When the dessert trolley in the dining room of Ireland’s legendary Ballymaloe House rattles to the table it is one of the few times these days to take the stance that greed is good. A landscape of bowls, platters, boats and plinths, each is filled with the kind of gloriously nostalgic desserts that inspire a kind of childlike insatiability. On one Autumn day the contents of the cart is a sweet snapshot of the Irish countryside in that moment: apple tartlets with apples picked from the estate’s walled gardens; wobbly carrageen moss puddings, made with the seaweed foraged from the nearby nearby Ballycotton Bay; berries in sweet geranium; a pear and walnut meringue gateau. But it’s a pyramid of Jersey cream ice cream balls from the House’s herd, served in a bowl of solid ice that is the most astonishing. A dessert from another era and one that reminds that the very best desserts are both time-honoured and timeless.
Since it opened in 1964 Ballymaloe’s philosophy has been to exclusively use hyper-seasonal ingredients long before the term was coined. Come June, the trolley will look completely different but equally delicious with the desserts such as pistachio meringue roulade with Irish straweberries and a solstice sorbet made of gooseberries and elderflowers taking center stage.

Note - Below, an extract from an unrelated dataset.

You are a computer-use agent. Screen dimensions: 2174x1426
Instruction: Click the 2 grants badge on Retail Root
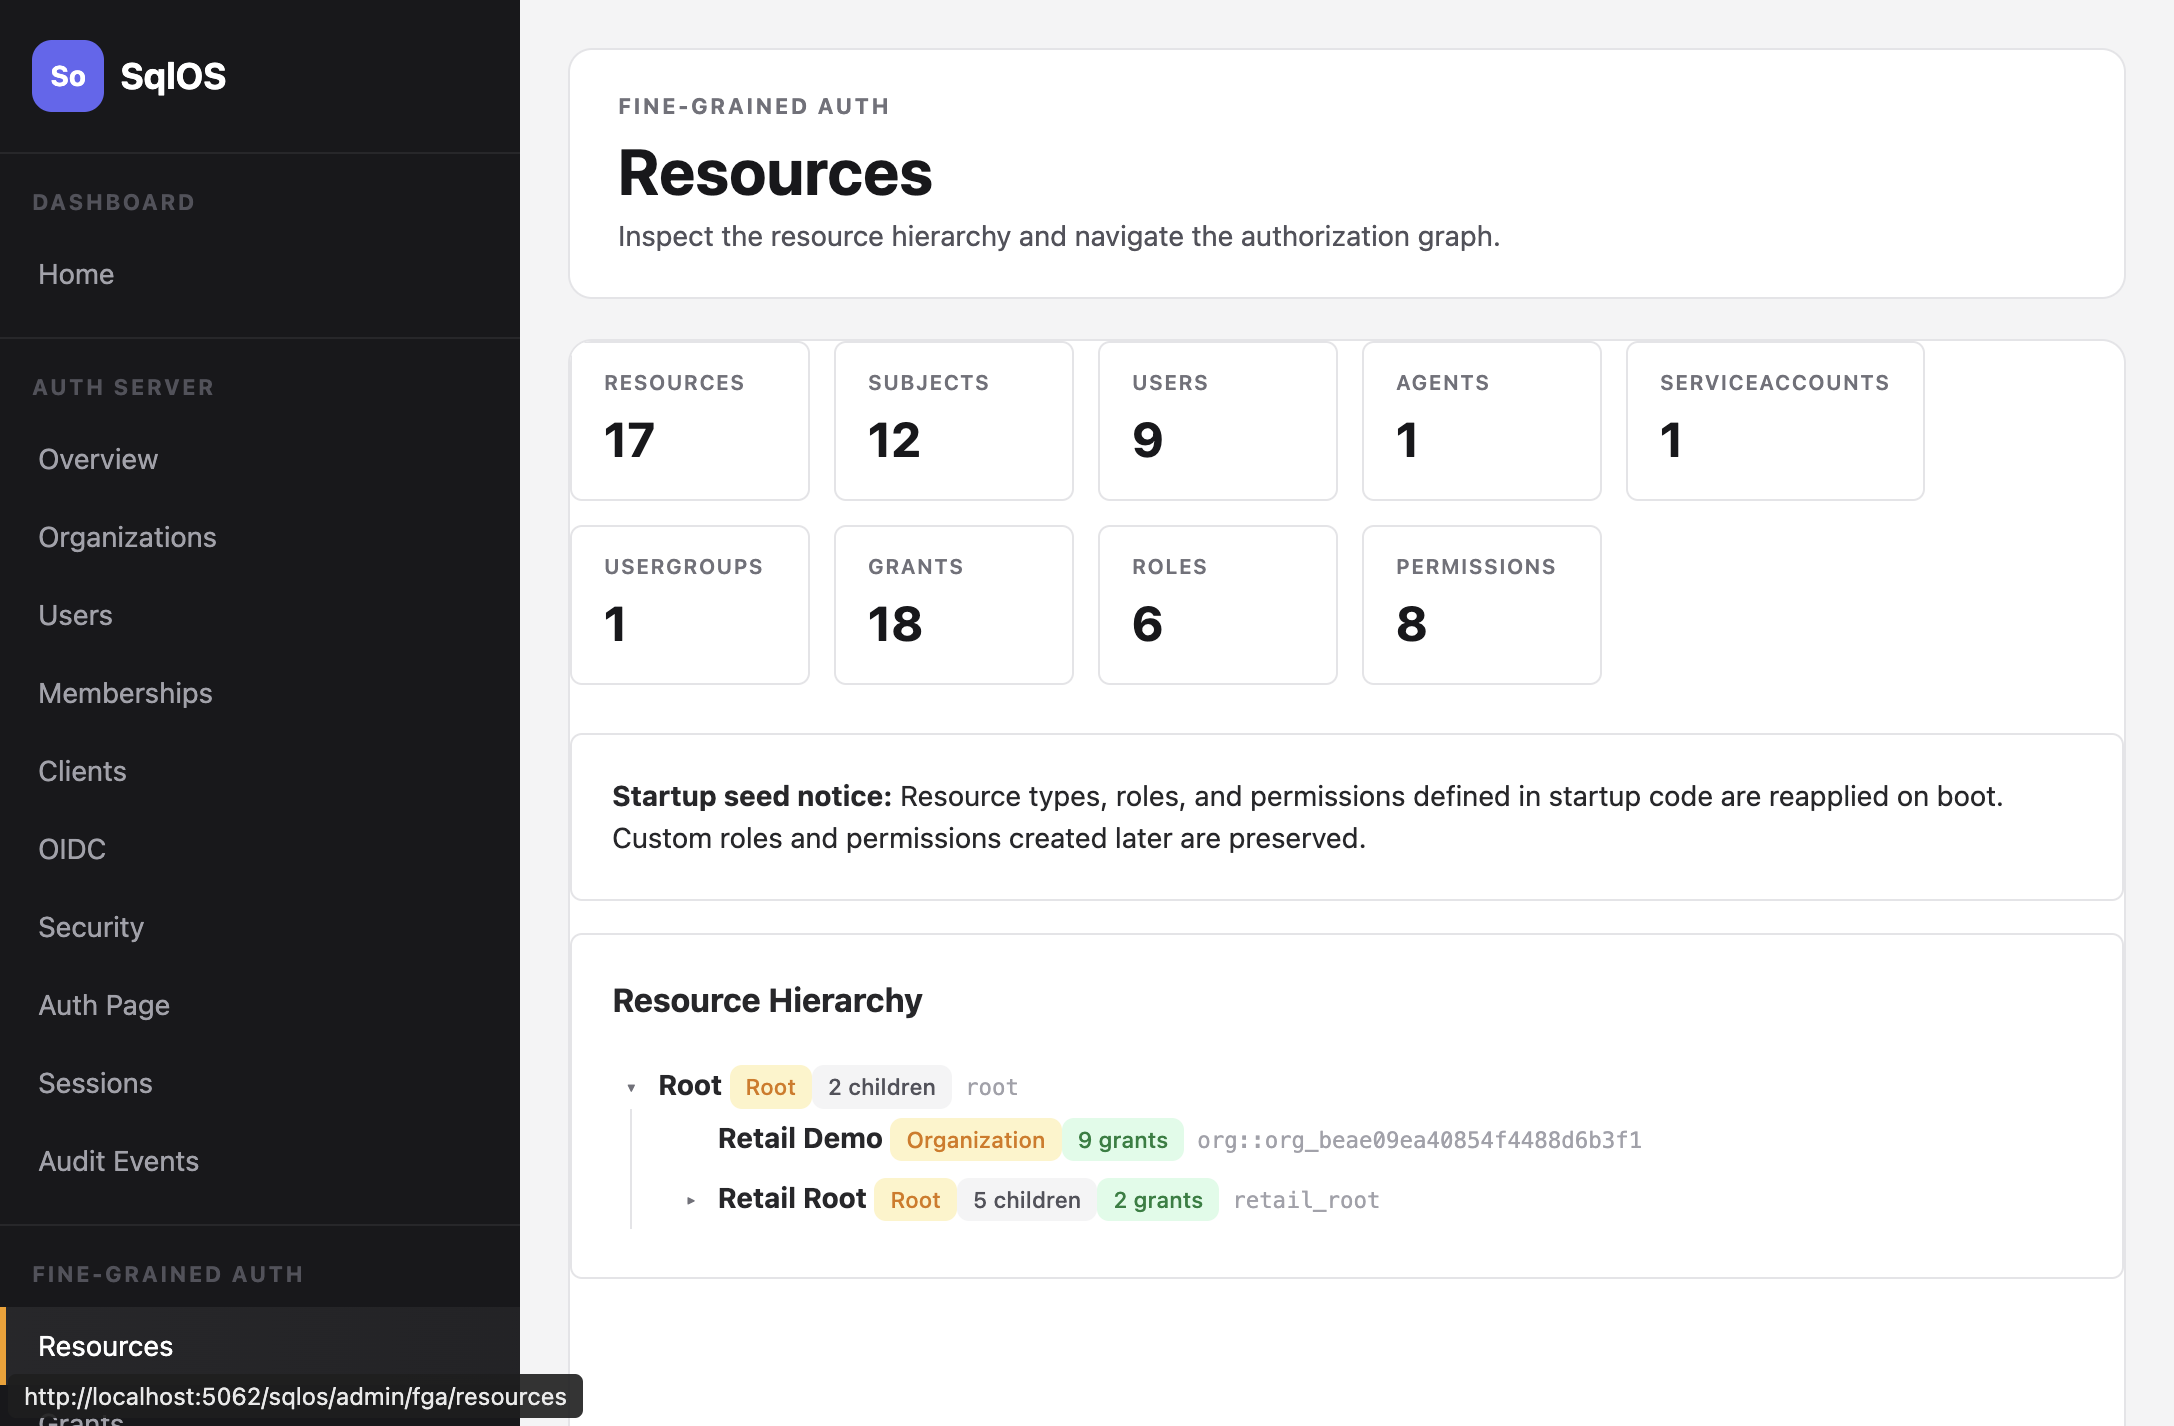click(1158, 1200)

The spirit of the late Myrtle Allen, the founder of Ballymaloe House and pioneer of the Irish Food Movement, lives on in the trolley. Introduced by Allen when she opened her grand, wisteria-covered family home and 300 acres of fertile farmland to paying guests, it began as a practical way of presenting desserts which relied on what was in season and what was being sold by the neighboring farms.
The trolley allowed diners try a little bit of everything: meringues filled with fruit, flavored creams and curd; warm Autumn pies; bowls of geranium-scented jellies; flaming festive puddings. And the manner in which they were served, tableside, with extra helpings, instilled in Ballymaloe a brand of personal and spoiling hospitality that set the standard for country house hotels, for which Ireland is renowned.
The head pastry chef, JR Ryall, is the standard bearer for Allen’s desserts. Working at her side for over 10 years (but beginning in the Ballymaloe kitchen as a schoolboy) the 32-year-old reveres her canon of work. His artisanal take on her tarts, cakes, trifles and jellies won him the best dessert trolley in the world in 2019 at the World Restaurant Awards. Sadly, Mrs Allen had passed away a few months before the ceremony, aged 94.
“I always wanted her feedback and opinions, I appreciated everything she had to say to me and her guidance helped me to develop in so many ways, not just in my cooking. When you have that connection with someone you become dedicated to them.”

It was Darina Allen, Myrtle’s daughter-in-law and head of the cookery school (with her brother Rory), who in a prescient gesture gave a four-year-old JR Ryall her cookbook while on a tour of the cookery school with his aunt. The dedication read: “To John Robert, who will become a great chef one day.” Little did she know to what extent their lives would one day be interwoven.
“It is important that we maintain the desserts that are traditional to the house” says Ryall. “As they are the source of flavor memories that transport our guests back to Ballymaloe–even when they’re sitting in rush hour traffic on Brooklyn Bridge.”